--- Records supplied ---
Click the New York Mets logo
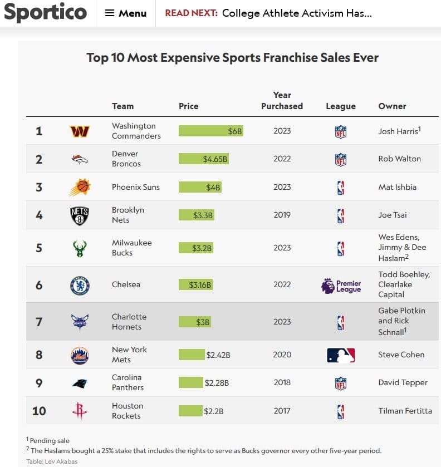The image size is (441, 467). click(80, 355)
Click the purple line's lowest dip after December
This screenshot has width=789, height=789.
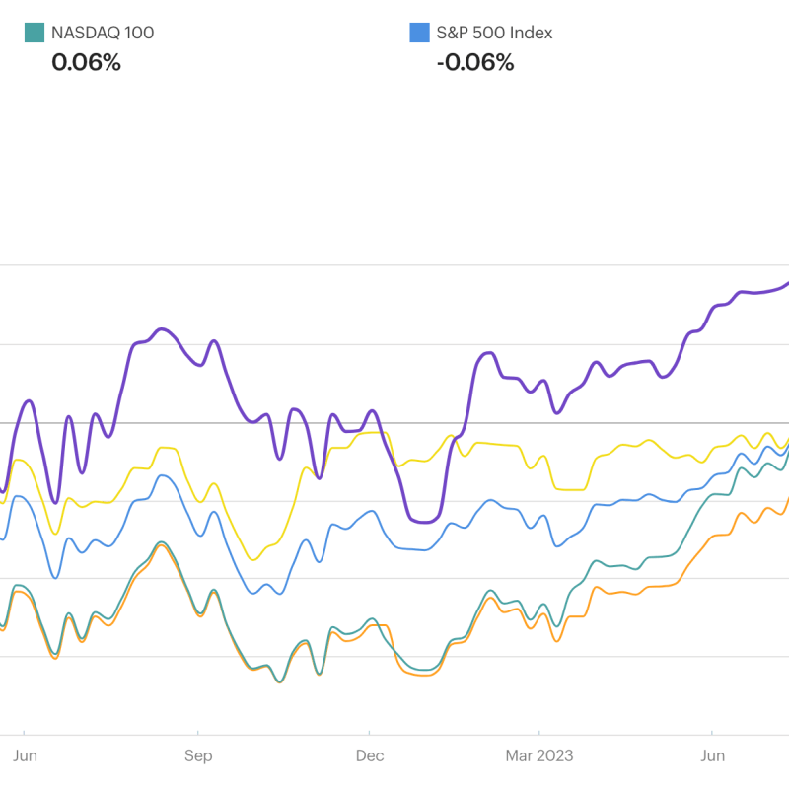[424, 521]
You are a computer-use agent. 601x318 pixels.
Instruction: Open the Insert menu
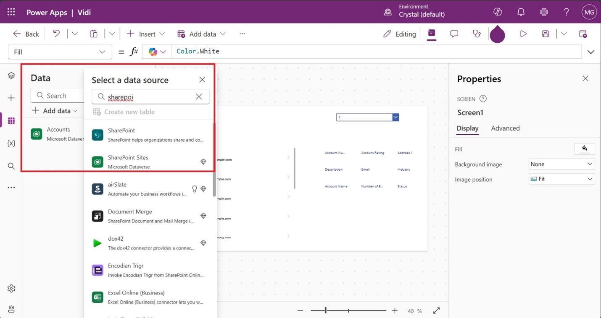(146, 34)
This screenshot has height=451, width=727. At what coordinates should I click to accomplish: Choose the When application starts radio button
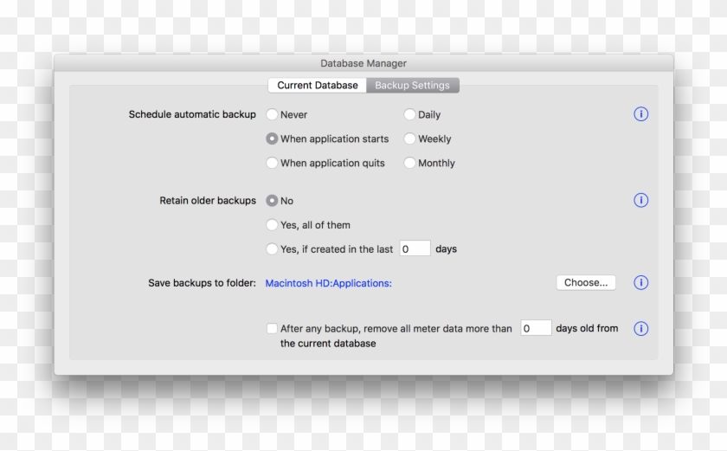point(273,139)
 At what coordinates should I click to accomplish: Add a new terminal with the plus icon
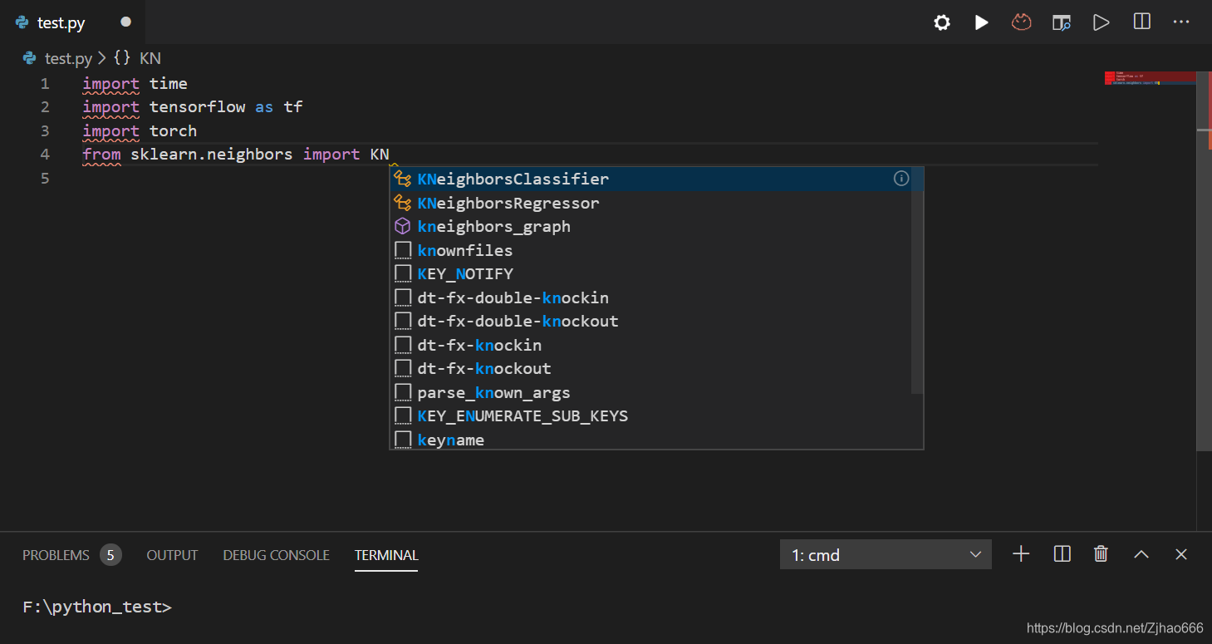[1020, 553]
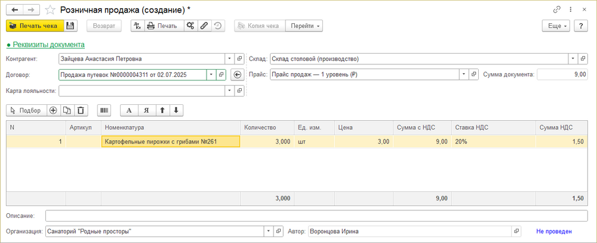The width and height of the screenshot is (597, 243).
Task: Click into the Описание text field
Action: click(316, 215)
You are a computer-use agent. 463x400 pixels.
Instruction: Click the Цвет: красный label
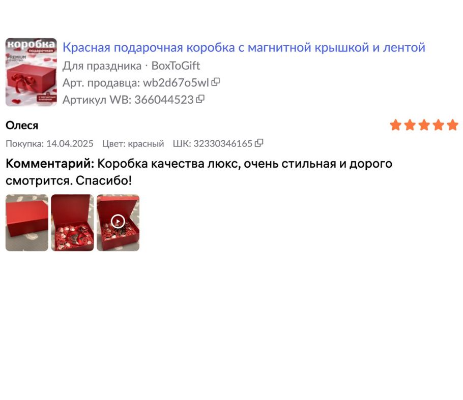pyautogui.click(x=133, y=144)
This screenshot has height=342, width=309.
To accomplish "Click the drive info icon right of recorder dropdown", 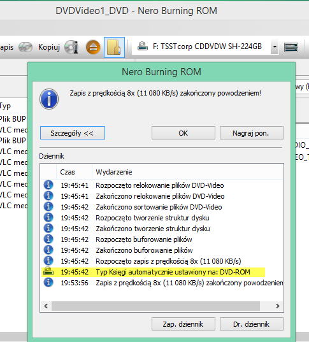I will (291, 47).

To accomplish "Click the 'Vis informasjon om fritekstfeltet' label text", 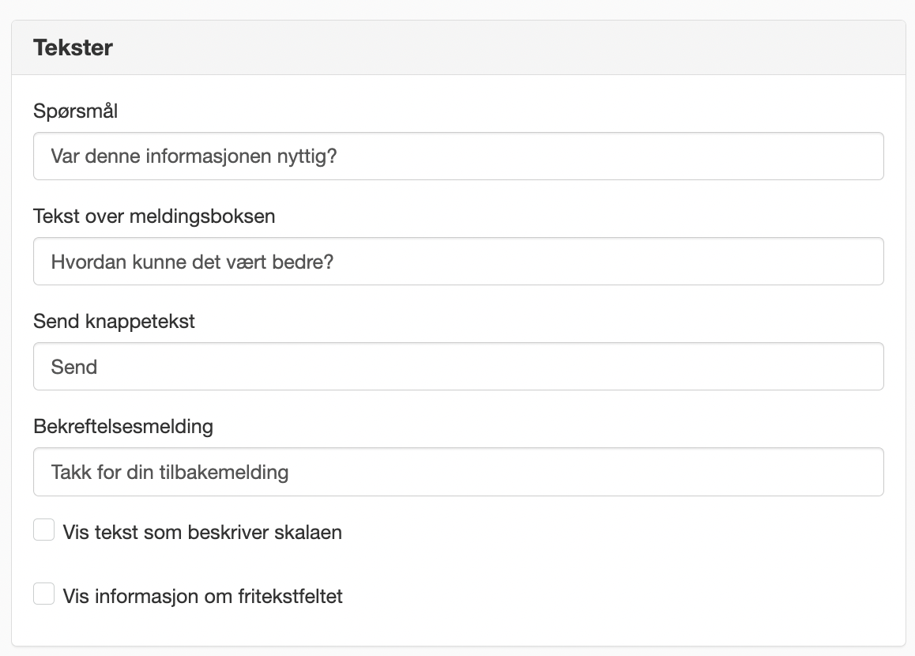I will 202,597.
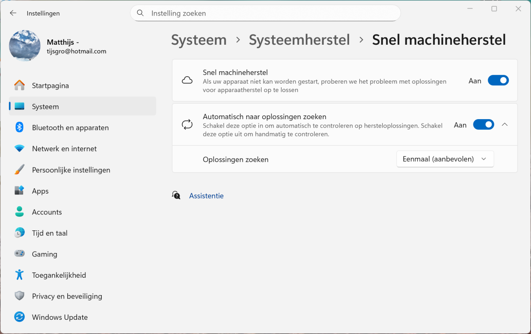The width and height of the screenshot is (531, 334).
Task: Click the Assistentie help link
Action: pyautogui.click(x=206, y=196)
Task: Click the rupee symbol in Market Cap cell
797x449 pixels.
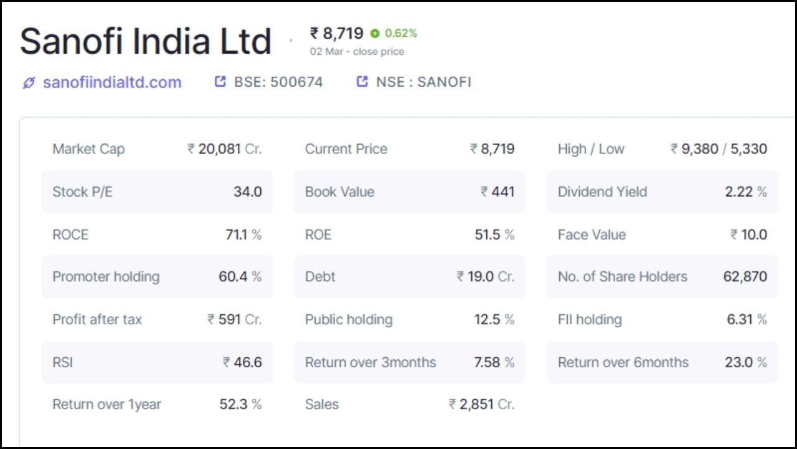Action: pos(190,149)
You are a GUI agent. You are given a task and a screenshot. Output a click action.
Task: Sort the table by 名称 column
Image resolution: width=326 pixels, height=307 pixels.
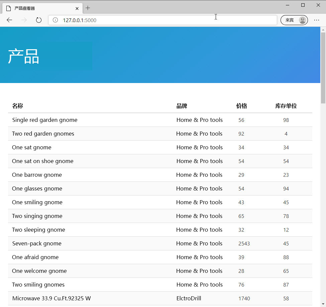point(17,106)
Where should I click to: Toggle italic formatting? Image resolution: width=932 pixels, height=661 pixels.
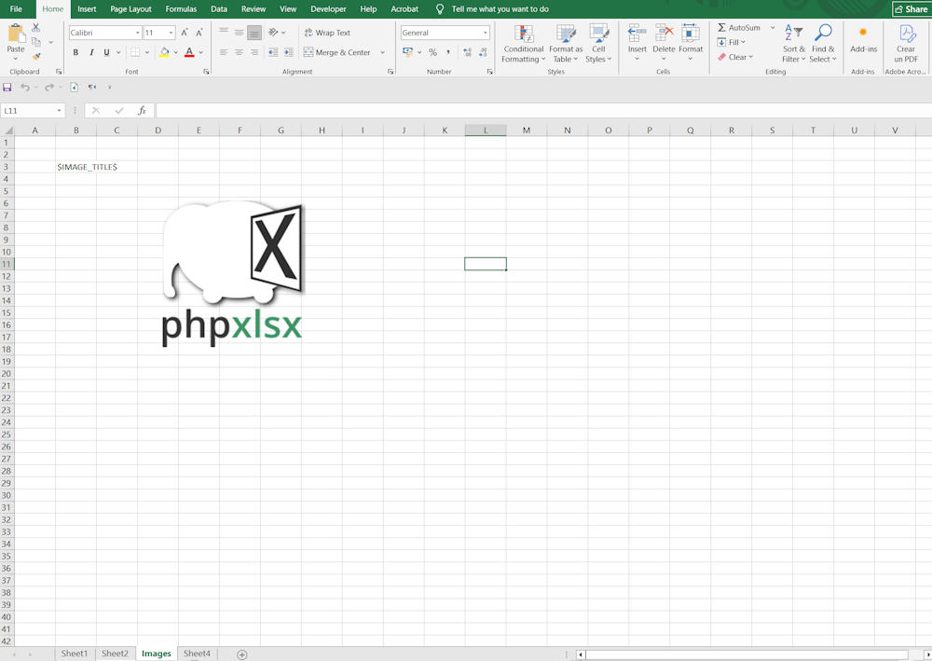[x=91, y=52]
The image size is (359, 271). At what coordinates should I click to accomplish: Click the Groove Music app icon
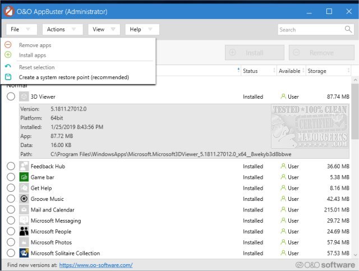tap(24, 199)
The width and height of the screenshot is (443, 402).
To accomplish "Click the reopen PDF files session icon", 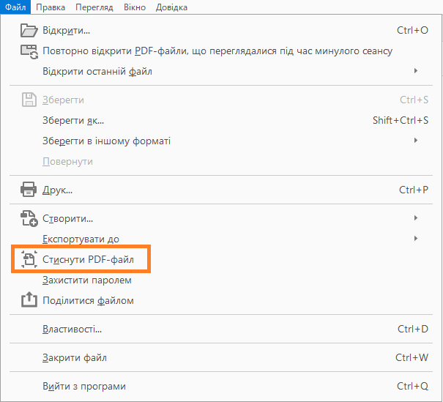I will click(29, 51).
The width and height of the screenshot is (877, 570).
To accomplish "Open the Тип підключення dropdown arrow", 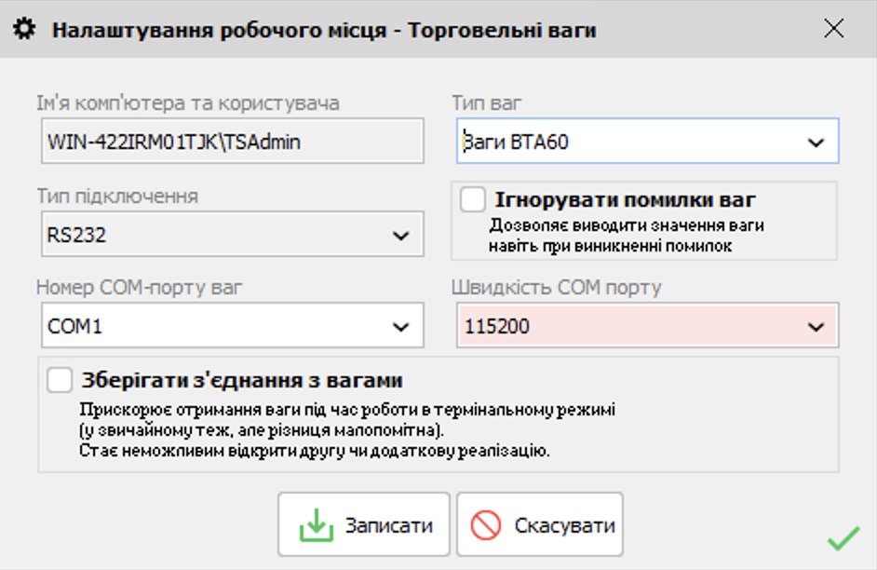I will point(401,236).

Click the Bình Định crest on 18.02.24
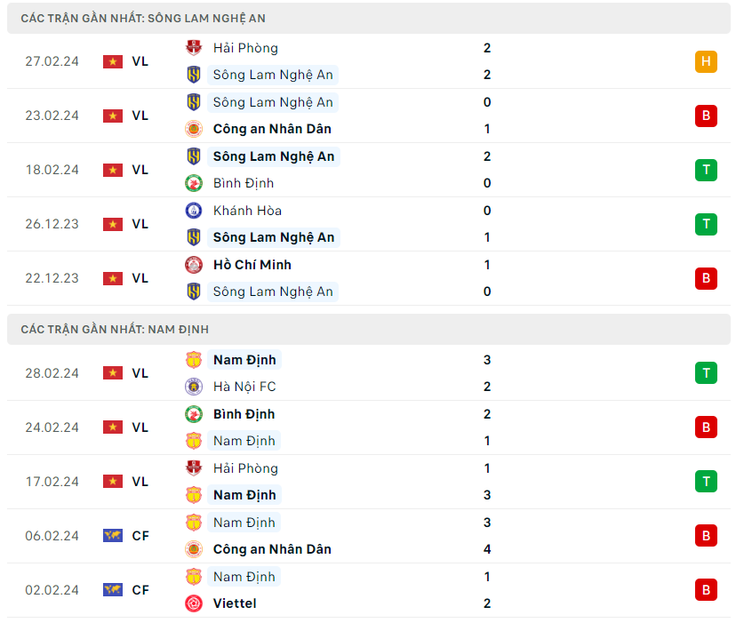pyautogui.click(x=194, y=183)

--- Work item ---
If a line in the data contains the string "computer", copy it.

--- Response to the task ---
You are a computer-use agent. 601x318 pixels.
You are a computer-use agent. 463x400 pixels.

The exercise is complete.